Ощущение ответственности и неотвратимости наказания за забвение истинного образа Божия, обжигая душу Лермонтова, поневоле отсылает и нас к огненным пророчествам Иоанна…
Прибегая в своих произведениях к иносказанию, поэт в стихотворении «Бой» даёт своё видение небесных битв, в которых архангелы пророка Иезекииля были «те же животные», а четыре шестикрылых «животных» Иоанна («лев», «телец», «как человек» и «орёл») у небесного трона предшествовали «всаднику на белом коне…». Поэтически стилизуя небесные войны, Лермонтов «сужает» их до борьбы символов.
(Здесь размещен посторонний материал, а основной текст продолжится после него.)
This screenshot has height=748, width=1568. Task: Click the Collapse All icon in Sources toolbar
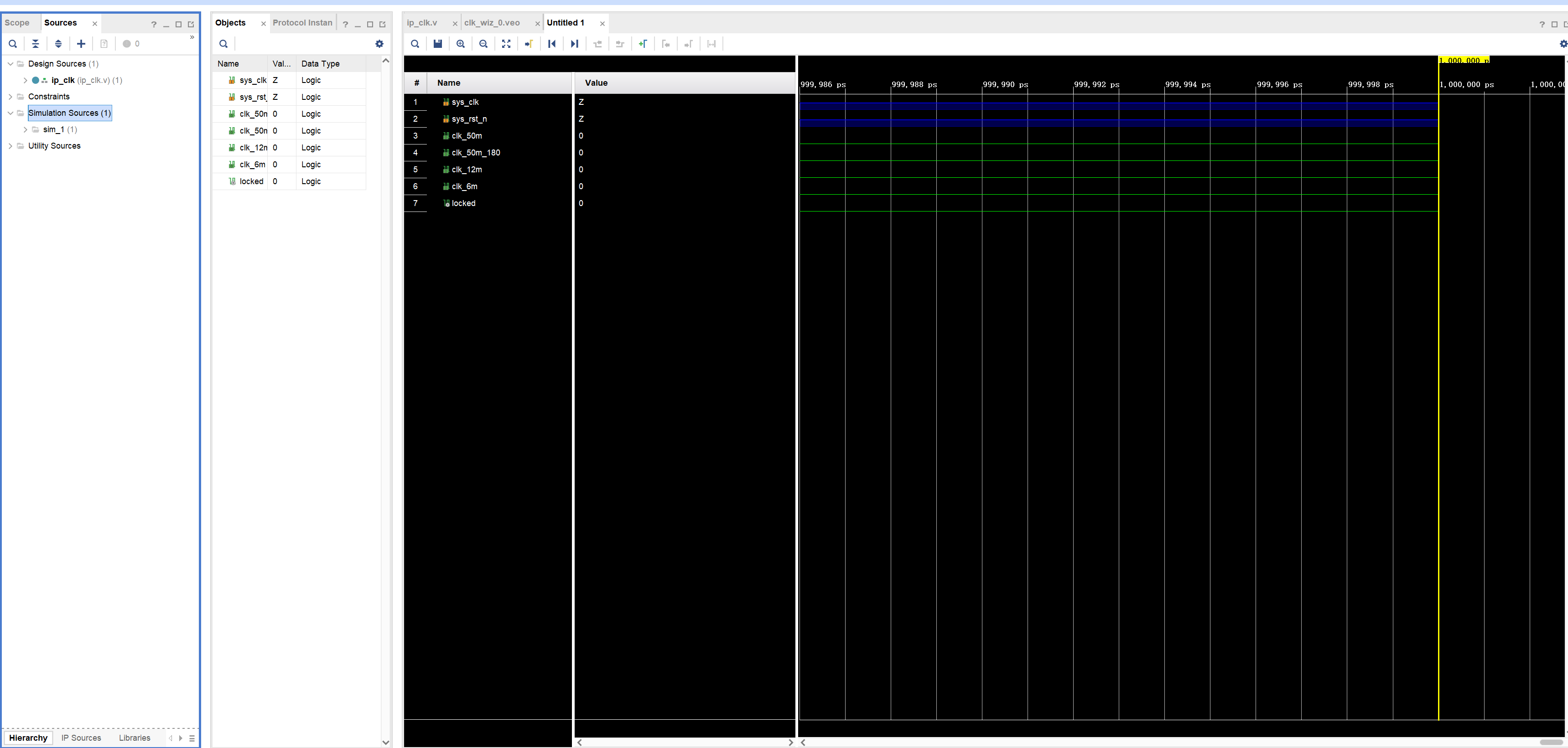35,44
После «Боя» вернёмся в «казарму» Лермонтова, пусть даже читать в ней можно было только уставы и циркуляры, а молиться курсанты могли лишь о том, чтобы Всемогущий избавил их «от маршировки» и прочих издержек «школьной» жизни.
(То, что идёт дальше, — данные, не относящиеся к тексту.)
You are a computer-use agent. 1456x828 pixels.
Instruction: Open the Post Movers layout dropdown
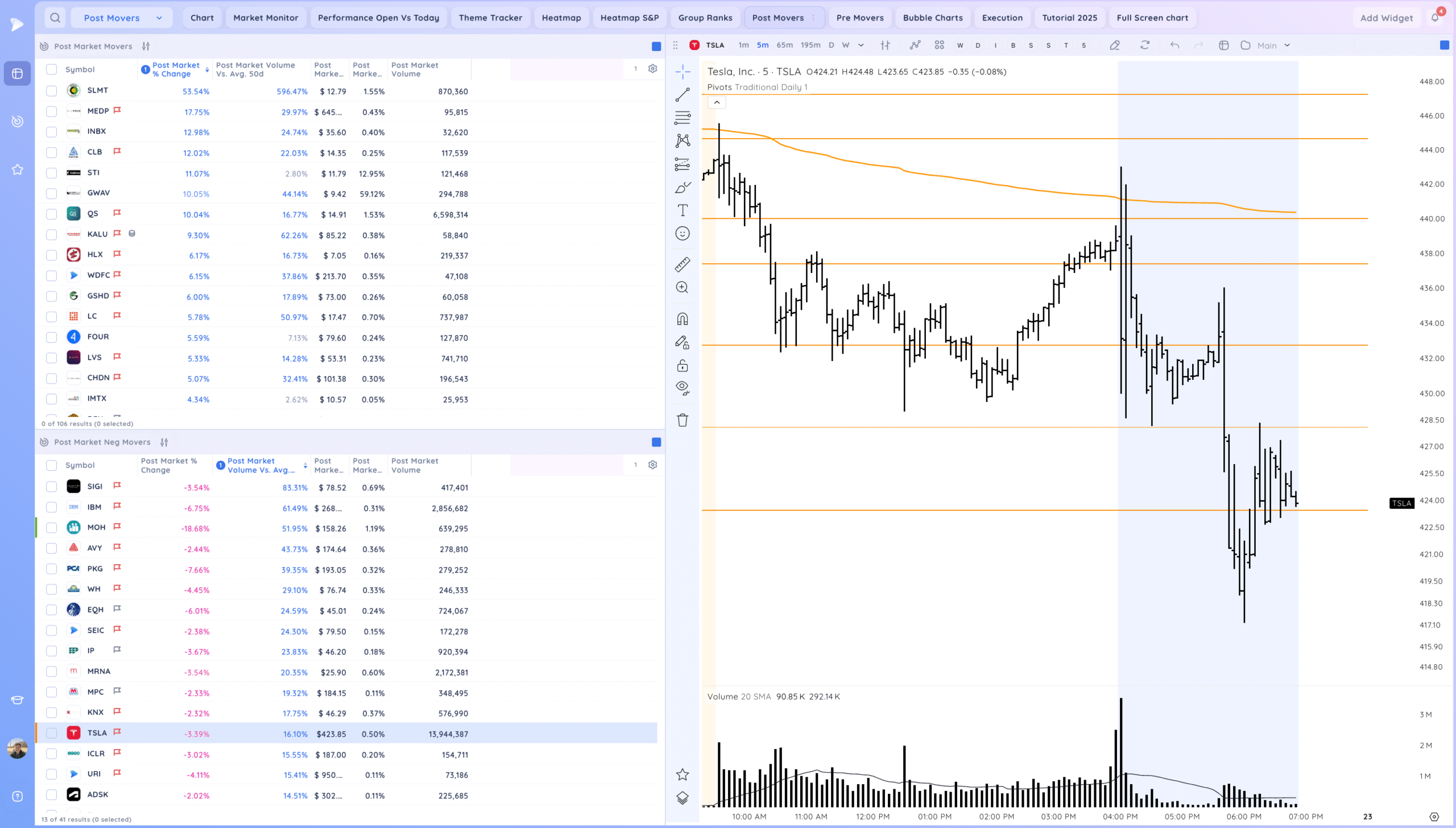click(122, 18)
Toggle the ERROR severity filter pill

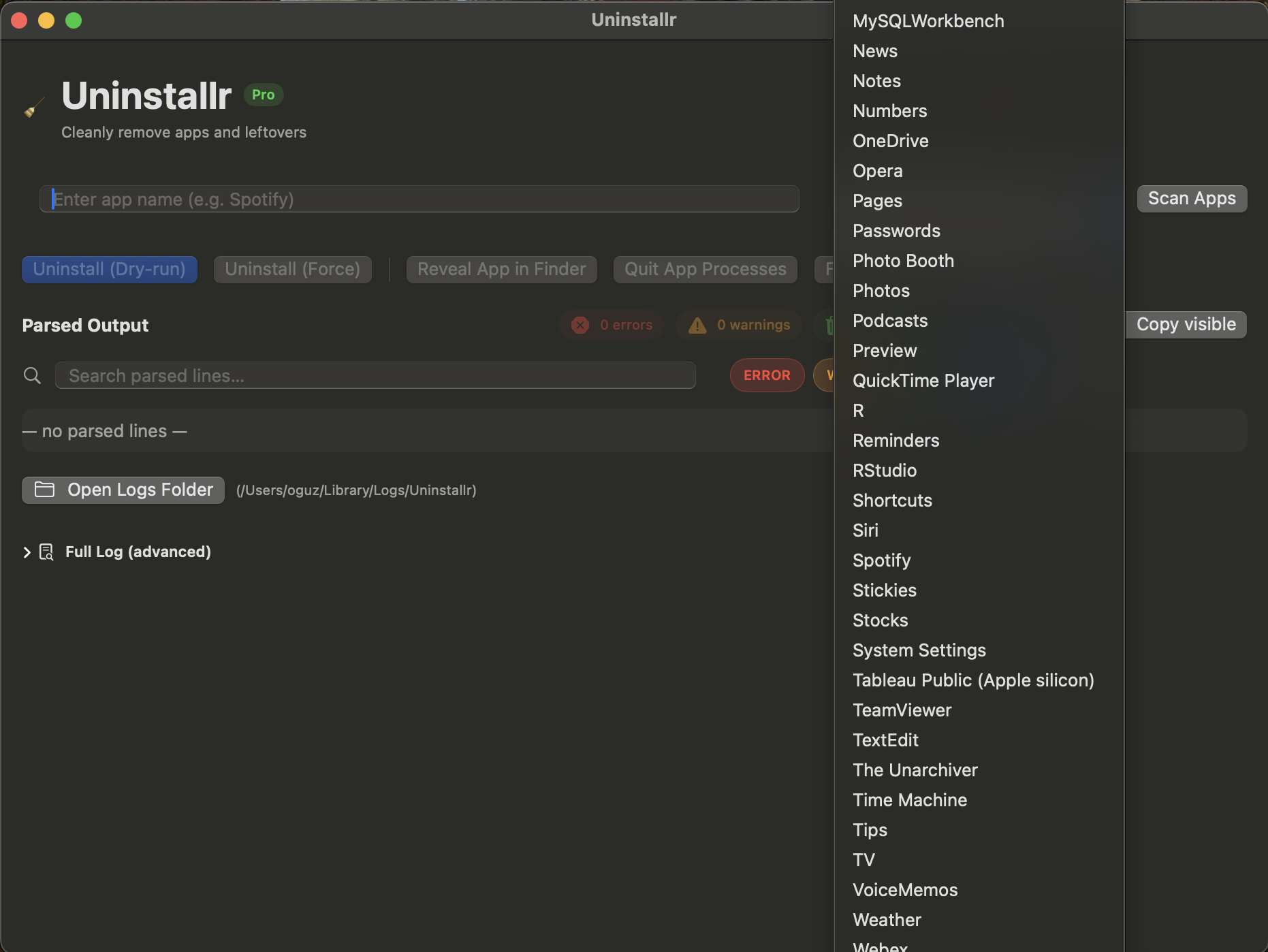tap(767, 375)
В казённом учреждении, где Лермонтов проводит два года, ему, очевидно, было не до смеха… Эти годы, названные им «эти страшные годы», и последующие «гусарские будни», как видно, не отличались разнообразием впечатлений. Не случайно поэт просил друзей не забывать его в «будущем заключении». Но «страшными» они были ещё и потому, что по уставу школы юнкерам было запрещено читать книги литературного содержания. Можно только гадать, каково было Лермонтову от этого «пункта». В этих условиях молитвы, за исключением «юнкерской», не слишком часто находят отклик в его душе. А потому не знаем мы их. Никаких особенных изменений в его жизни за это время не происходит: поэт как будто полностью погружается в тот мир, который он давно понял и который столь же давно презирал. Однако, «смеясь со всеми», Лермонтов не хочет (и не может) обманывать истинных и преданных ему друзей. Именно поэтому в «эти страшные годы» мы не находим от него посланий верным ему друзьям – А. Верещагиной и М. Лопухиной. Позднее поэт признаётся: «Причиной… был страх, что вы по письмам моим заметите, что я почти не достоин вашей дружбы, ибо от вас обеих я не могу скрывать истину; от вас, наперсниц моих юношеских мечтаний, таких чудных, особенно в воспоминании». Как будто предвидя «школу жизни» гвардейских юнкеров именно в таком жанре, ангел-хранитель Лермонтова Лопухина пишет ему: «Остерегайтесь сходиться слишком близко с товарищами, сначала хорошо их узнайте. У вас добрый характер и с вашим любящим сердцем вы тотчас увлечётесь» (выделяю курсивом потому, что и Юрий Петрович Лермонтов в своём завещании писал о добром сердце сына. – В. С.).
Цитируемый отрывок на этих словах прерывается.